R meets all of these criteria. R history began back in 1993 and has always been available as free software under the terms of the Free Software Foundation’s GNU General Public License in source code form. R compiles and runs on a wide variety of UNIX platforms and similar systems, including GNU/LINUX, FreeBSD, and various Linux distros like the popular Ubuntu®, in addition to their more famous Microsoft Windows® and Apple macOS® distributions. To facilitate access to the software, numerous mirror sites are available from sites around the world, with cloud.r-project.org supported by RStudio perhaps the most widely used. From December 2021 to December 2022, more than 6 million downloads of base R were made from the RStudio CRAN mirror site (CRAN stands for Comprehensive R Archive Network; a mirror refers to a website or server that holds a copy of files from another website/server to make the files available from more than one place).

Note: One hundred and four mirror sites as of March 2023, 105 different locations (including R CRAN at r-project.org), from which to download R and related packages.

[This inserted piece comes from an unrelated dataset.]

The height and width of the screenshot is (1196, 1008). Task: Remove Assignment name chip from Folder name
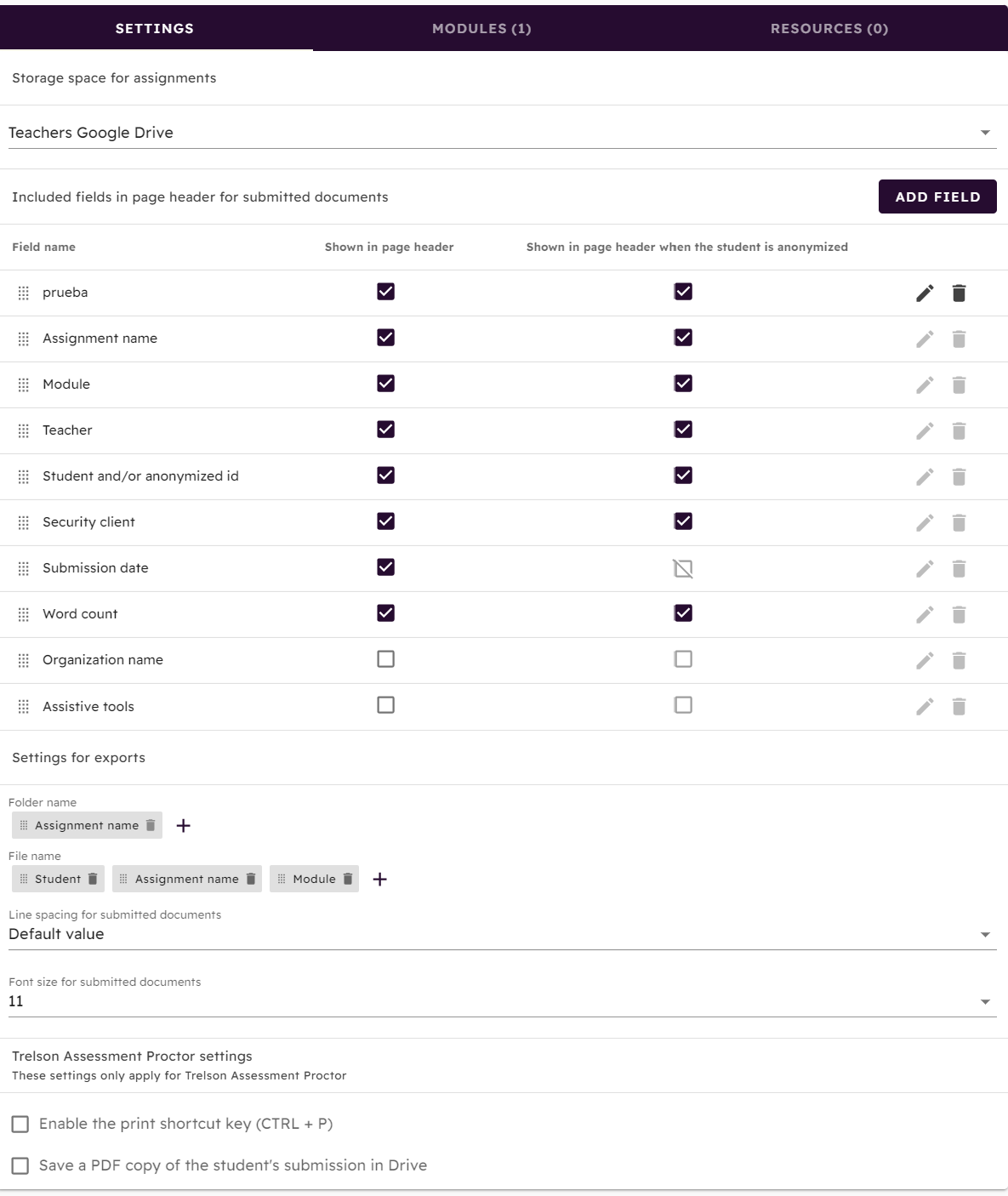click(151, 825)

Thus, it’s not a simple task to count total downloads of R. RStudio has given access to their changelog file, which allow one to track numbers of downloads for any package from their mirror site — https://cloud.r-project.org/. Here’s the code and recent counts for downloads of R itself (about 400K over a four week period).
install.packages("cranlogs")
library(cranlogs)
# How many downloads of base R first four weeks of Fall semester?
out <- cran_downloads("R", from = "2023-08-21", to = "2023-09-08")
sum(out$count)

R output

[1] 398524

R is straight-forward to use once you learn how to work with the language, but has a steep learning curve; after all, it’s a programming language. The GUI R Commander helps in this process, and eventually, your use of code will become second nature. After the initial growing pains are behind you, RStudio likely will be a better solution over R Commander. However, while we need statistical software to do statistics, students in my BI311 course must keep in mind that learning objectives for most biostatistics course are about the concepts and interpretation of statistics, not just use of the software. In other words, learning how to use R is not the focus of BI311 nor will you likely achieve R programming competency by the end of the semester. I certainly encourage students to strive for competency and I give frequent bonus opportunities to demonstrate coding skills during the semester.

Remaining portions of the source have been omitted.